Though Selectmen initially seemed reluctant to put more money into the trucks, the first of which has had multiple problems over the last few months, Selectman Randy Parker noted that, “if we don’t fix it we’re going to have a truck that’s not worth anything unless someone wants to do a body swap.”

“Now when I have a bad dream it’s about trash trucks,” Selectman John Waterman joked. 

For the short-term, Selectmen authorized $6,200 to be spent on one truck $5,000 on the other truck and $1,200 in miscellaneous expenses to go to the finance committee.

The Selectmen and Town Administrator also mulled how to fix the problem more permanently at Town Meeting. The issue of the trash trucks will be presented as two related articles and a ballot question.

One warrant article would ask if the town wants to outsource trash pickup and recycling to a commercial provider. The town is currently waiting for the results of an RFP to see how much this would cost.

If the first article is not approved, a second would propose spending $582,090 on a rubbish packer trash truck. If the town elects to outsource collection in the previous warrant article this article will be ignored

The trash truck problem will also trigger a special town meeting within the normal Town Meeting to allow voter to answer a ballot question on whether to spend about $50,000 on the truck.
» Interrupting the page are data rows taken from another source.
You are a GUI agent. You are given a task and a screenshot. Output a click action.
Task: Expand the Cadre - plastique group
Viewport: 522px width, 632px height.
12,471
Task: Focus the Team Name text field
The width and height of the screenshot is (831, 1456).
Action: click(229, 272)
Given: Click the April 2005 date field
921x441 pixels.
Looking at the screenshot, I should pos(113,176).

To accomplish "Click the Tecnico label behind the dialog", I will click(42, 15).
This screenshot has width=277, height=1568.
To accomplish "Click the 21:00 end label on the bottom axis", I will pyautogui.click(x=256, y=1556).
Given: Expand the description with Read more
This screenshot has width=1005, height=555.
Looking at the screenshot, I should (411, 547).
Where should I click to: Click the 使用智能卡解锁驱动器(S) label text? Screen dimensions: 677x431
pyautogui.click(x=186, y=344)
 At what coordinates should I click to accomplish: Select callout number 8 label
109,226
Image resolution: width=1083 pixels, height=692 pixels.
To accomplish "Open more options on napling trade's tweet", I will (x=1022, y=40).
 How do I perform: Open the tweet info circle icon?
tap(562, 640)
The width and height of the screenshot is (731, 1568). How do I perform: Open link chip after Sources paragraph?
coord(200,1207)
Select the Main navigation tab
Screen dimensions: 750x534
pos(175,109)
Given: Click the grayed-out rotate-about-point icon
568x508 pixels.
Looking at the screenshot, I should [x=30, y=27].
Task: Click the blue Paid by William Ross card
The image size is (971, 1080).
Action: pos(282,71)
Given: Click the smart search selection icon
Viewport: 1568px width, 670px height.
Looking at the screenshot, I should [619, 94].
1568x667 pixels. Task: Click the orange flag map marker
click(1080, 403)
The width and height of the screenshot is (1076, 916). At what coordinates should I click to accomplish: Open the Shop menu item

Town Administrator Paul Dawson said that the issue is “extremely complex, more complex than any other article I’ve worked on in my career.”

After discussing how the town would proceed if the warrant provides one allocation and voters changed the sum on the floor of town meeting, the Selectmen closed the warrant.

This closure finalizes all the details of the warrant except for the price of outsourcing the trash collection, since that figure will arrive Tuesday. It also subjects the final warrant to scrutiny by the Department of Revenue’s legal team before it is accepted and printed.